I guess I was envious of what they could do with a fresh slate. There were no sacred cows to kill with the “this is how we set hot type” luddites, no internal turf wars that hinder what could be done with an online news publication, no online/print revenue streams to shield with an opportunity for a real understanding of an online revenue stream, no technology limitations of how content could be presented, and more. It was a chance for a complete re-invention.
But what did they do? They put together a gussied-up online newspaper.
It’s completely made up of the same multimedia content that you can find on any major market newspaper website — just presented like your iTunes albums (and will users flip through with the same uninterested abandon?)
Crossword and Sudoku!? Wow. They might as well as have included Alley Oop, Ann Landers (who is still dead), and the horoscope(update: Corey says they have a horoscope.)
One of the Daily’s first tweets (where you think they would promote the coolest stuff) was that you could share articles on Facebook, Twitter, or email. That’s so unique to this new and exciting platform. I can’t do that with any other site. Email? Tell me more! (btw – it’s not really social sharing if it’s inside the paywall)
I thought of writing a huge post about The Daily, but it would have been full of snark like the above. Instead, here are a link, a personal anecdote, and a quote that pretty much sum up my overall thoughts:
This morning, I’m teaching one of my college classes and today was the day I had already scheduled to talk about web design, user/reader experience, etc.
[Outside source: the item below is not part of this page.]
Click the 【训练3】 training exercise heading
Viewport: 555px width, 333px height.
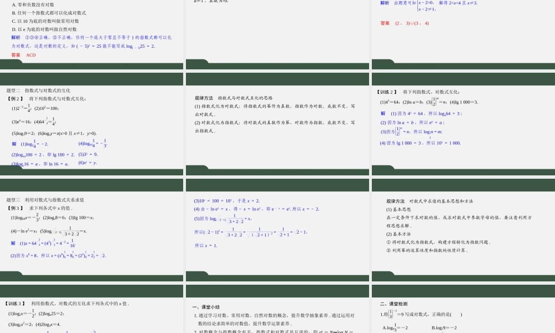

So I started out by asking them about yesterday’s launch of The Daily as a new way to interface news. In a group of 48 students (most in their late teens/early twenties) who are enrolled in a journalism school, not one of them had even heard of The Daily.
As for New Media platforms, I’ve looked at the Daily app for the iPad, and I can only say this: it’s always going to come down to tomorrow. Yes, yes, do the in-depth stories, the culture stuff, the lite ‘n’ brite features, but when it comes to NEWS, don’t tell me anything tomorrow I didn’t know today.National and international news has to be updated hourly, or it’s still fishwrap. Without the added functionality of, you know, actual fishwrap.